Samstag, 13. Mai 2017

Palästina - Reiseberichte aus einem besetzten Land (2)


Von Februar bis April war ich für als ökumenische Begleiterin für EAPPI in Palästina und Israel. Ich habe dort die Bedingungen der israelischen Besatzung für die palästinensische Bevölkerung hautnah kennengelernt und israelische und palästinensische Initiativen für einen gerechten Frieden unterstützt.

Ina Zeuch: "Wo liegt eigentlich Palästina?", Zeichnung, 278 x 206,5 cm

Immer wieder Freitags: Das Memorial in Birin

Jeden Freitag bei Sonnenaufgang kommen Siedler aus der nahegelegenen Siedlung Pnei Hever zum Memorial. Es wurde zum Gedenken an drei versehentlich von den IDF (Israeli Defense Forces) erschossenen Siedler errichtet, weil sie beim Graben in einer Höhle für palästinensische Terroristen gehalten wurden. 
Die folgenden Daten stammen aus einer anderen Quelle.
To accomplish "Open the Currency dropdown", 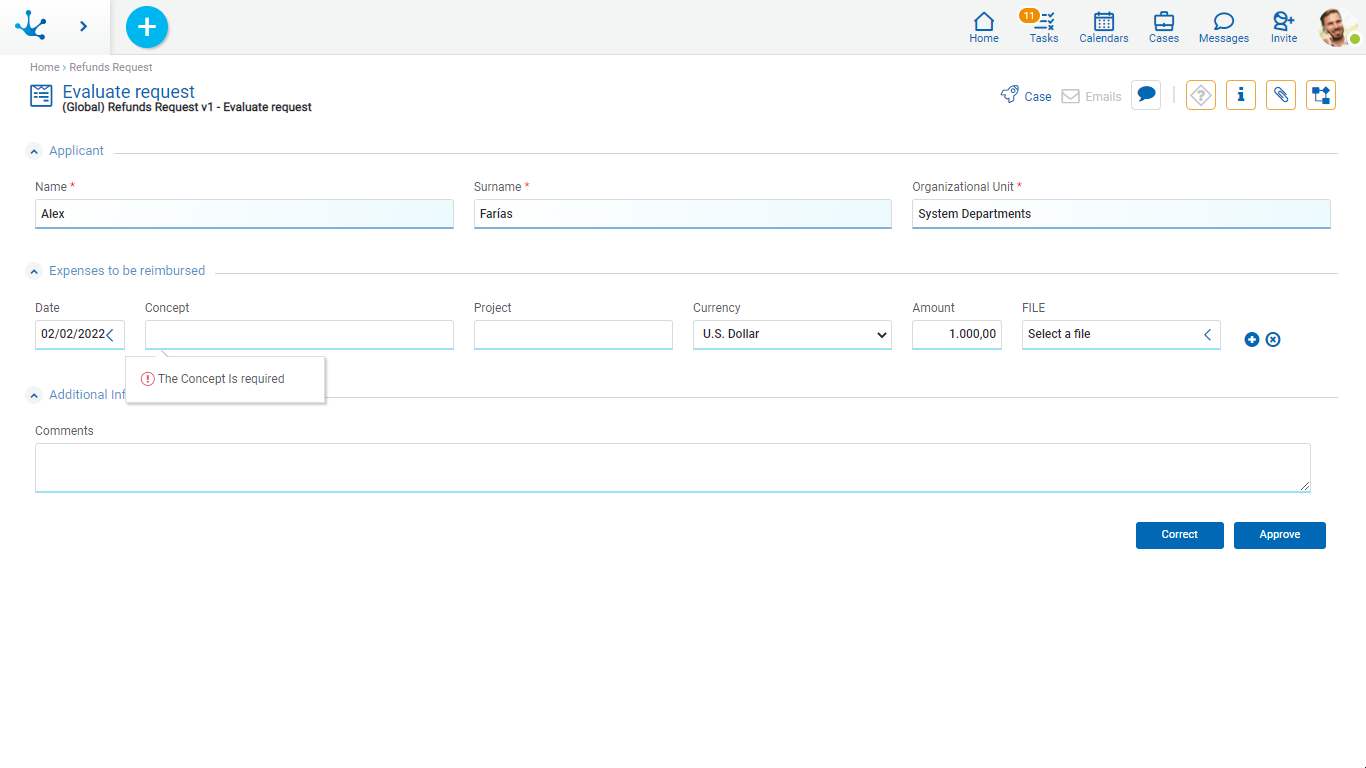I will pos(792,334).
Das von jüdischen Siedlern errichtete Memorial in Birin
Die beiden jungen Männer waren mit der Bewachung eines Siedlungsaußenpostens beauftragt worden. Die Soldaten hielten sie für palästinensische Terroristen und erschosen sie. Zu dieser Zeit war die zweite Intifada in vollem Gange. Sie dauerte bis Ende 2005 und war durch den Besuch des damaligen Premierministers Ariel Sharon auf dem Tempelberg ausgelöst worden. Die Armee war zu dieser Zeit ständig in Alarmbereitschaft auf der Suche nach bewaffneten Aufständischen. Noch 2003 entstand eine kleine Gedenkstätte für die beiden versehentlich Getöteten, im Militärjargon als als 'friendly fire' bezeichnet. Diese Gedenkstätte befindet sich in der Nähe des Tatorts, die nach und nach  auf palästinsischem Gebiet ausgebaut wurde. 

UNOCHA map
Heute ist das Memorial mit zwei israelischen Fahnen beflaggt, an der wöchentlich eine Zeremonie stattfindet, wodurch sie  nach und nach zu einem zionistischem Denkmal wurde. Immer wieder freitags vor Sonnenaufgang kommen dazu Siedler zu dem Hügel hochgefahren. Die Zeremonie wird jedes Mal von mindestens einem, oft auch zwei Armeejeeps bewacht. Leute aus Birin berichteten uns, dass Siedler sich mit ihren Familien und Freunden auch an manchen jüdischen Feiertagen unter einem Baum mitten im ihrem Dorf treffen und dann gemeinsam zur Gedenkstätte hochziehen. 
Noch vor Sonnenaufgang kommen Siedler zu dem Hügel hochgefahren und da wollen auch wir natürlich nicht fehlen. Deshalb stehen wir ebenfalls um 5.00 Uhr auf und fahren nach Birin. Wir halten uns gegenüber des Memorials bei der Familie von Abu und Umm Nasser’s Haus auf.
Das Haus der Familie Nasser, im Hintergrund das Birin Memorial
Sie wurden immer wieder von den Siedlern des Memorials belästigt, zudem wurde ein Teil ihrer Olivenbäume für den Rundbau abgeholzt. Sie befürchten, dass das Denkmal nach und nach zu einem der berüchtigten Außenposten werden könnte, die von besonders religiös-fundamentalistischen Siedlern besetzt werden. 
Wir genießen den wunderschönen Sonnenaufgang, der einen sonnigen, klaren Tag zu werden verspricht und beobachten, wie nach und nach insgesamt vier von unserer Perspektive aus sichtbaren Autos langsam den Hügel hochfahren. Alles bleibt während unserer Besuche friedlich, aber wir zeigen uns von allen Seiten und machen auf unsere Präsenz aufmerksam.
Der Rundbau des Memorials 
Gegen sieben Uhr sehen wir zwei Siedler, die ebenfalls Fotos von uns machen, einer von ihnen hat eine so große Waffe, dass wir sie schon aus dieser Entfernung sehen können. Da ist es wieder, dieses ungute Gefühl, dass ich so jemandem nicht direkt in hitziger Diskussion gegenüber stehen möchte. Ich bin froh um jeden Meter, der zwischen uns liegt.
Zehn Minuten später steigen sie in das letzte Auto, das wir von hier aus sehen können und fahren weg. Auch wir fahren eine Weile später. Unser Fahrer, der uns wieder abholt, ist erstaunt, dass sich die ganze Zeit kein Militär gezeigt hat, das normalerweise sonst immer anwesend ist. Abu und Umm Nasser versichern uns, uns auf jeden Fall anzurufen, falls doch noch was passiert und jemand von den Siedlern  zurückkommen sollte, um genau den Zeitpunkt abzupassen, wo wir nicht mehr da sind.